Posted by Sara at August 29, 2007 03:18 PM
Because most of the mood stabilizers are off patent and cheap and the new ones haven't worked out that well, vid. Neurontin. So how's a poor Big Pharma and a poor psychiatrist to make a living if they only give out off patent drugs? (not saying every psychiatrist takes money from drug companies, but we know many do.)
They were doing this with the old anti-psychotics when they still had patents in the '80's and even using off patent ones because there were always some psychiatrists who were not happy with the idea of a person with bipolar disorder who wasn't drugged out of his or her mind. JMHO.
Posted by Alison Hymes at August 29, 2007 04:37 PM
I wonder if they are stock holders.
Sure as hell there was a plan of action to mainstream antipsychotics into the public medicine cabinet.Soon, people will forget the drugs started off in the trials re: schizophrenia; now it's a standard "cure-all" for bipolar,ADHD,autism, or just about any other NOS or complaint a person has give a doctor.Not just psychiatrists rx antipsychotics.

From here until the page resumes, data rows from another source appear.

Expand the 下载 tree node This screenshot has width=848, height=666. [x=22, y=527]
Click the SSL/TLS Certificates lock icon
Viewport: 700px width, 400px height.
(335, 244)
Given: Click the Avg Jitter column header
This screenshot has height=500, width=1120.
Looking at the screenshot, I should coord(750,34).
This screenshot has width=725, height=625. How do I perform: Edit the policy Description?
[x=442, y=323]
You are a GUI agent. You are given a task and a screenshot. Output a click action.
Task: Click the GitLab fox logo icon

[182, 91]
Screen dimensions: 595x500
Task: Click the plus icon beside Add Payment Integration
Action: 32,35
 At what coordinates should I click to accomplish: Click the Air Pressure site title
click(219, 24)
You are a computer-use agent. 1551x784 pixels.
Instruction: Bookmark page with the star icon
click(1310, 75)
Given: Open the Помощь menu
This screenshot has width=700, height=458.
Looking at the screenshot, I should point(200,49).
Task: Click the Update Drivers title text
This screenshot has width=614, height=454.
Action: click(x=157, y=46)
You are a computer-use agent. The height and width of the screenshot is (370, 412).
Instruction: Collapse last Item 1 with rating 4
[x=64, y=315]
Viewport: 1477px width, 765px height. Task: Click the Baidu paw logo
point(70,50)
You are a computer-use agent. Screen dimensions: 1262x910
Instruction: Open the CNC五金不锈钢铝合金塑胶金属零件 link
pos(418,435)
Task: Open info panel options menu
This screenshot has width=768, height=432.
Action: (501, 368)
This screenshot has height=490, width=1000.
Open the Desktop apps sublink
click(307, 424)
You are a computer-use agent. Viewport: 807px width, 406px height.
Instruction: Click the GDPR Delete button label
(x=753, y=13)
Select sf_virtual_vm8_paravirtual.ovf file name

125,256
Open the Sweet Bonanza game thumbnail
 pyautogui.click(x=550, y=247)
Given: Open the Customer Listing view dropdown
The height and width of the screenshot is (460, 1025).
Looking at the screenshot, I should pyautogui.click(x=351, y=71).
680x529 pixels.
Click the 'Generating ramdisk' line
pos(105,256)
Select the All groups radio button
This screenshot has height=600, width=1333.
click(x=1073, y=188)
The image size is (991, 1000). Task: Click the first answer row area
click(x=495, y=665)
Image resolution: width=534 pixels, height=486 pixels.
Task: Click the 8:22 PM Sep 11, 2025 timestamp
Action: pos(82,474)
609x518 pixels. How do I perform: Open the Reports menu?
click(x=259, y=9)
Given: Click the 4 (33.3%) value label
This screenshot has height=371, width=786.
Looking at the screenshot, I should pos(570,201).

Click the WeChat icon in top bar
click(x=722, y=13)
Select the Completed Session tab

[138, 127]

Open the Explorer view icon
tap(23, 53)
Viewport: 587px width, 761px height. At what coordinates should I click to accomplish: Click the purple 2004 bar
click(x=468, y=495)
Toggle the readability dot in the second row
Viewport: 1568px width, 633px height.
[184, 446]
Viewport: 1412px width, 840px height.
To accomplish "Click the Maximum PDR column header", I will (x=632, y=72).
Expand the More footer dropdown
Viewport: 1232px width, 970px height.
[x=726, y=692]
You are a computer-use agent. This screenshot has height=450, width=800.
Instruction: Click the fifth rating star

Look how Cymbalta crawled into the pain management arena with barely a notice.
Ive got news for many: those wonder drugs don't work for everyone they claim to work for, and Clozaril, though just as risky as any other drug with death as a side effect-- is what 60% of patients with schizophrenia use according to a doctor I spoke with that is in care of a residential care facility where people live outside of hospitals.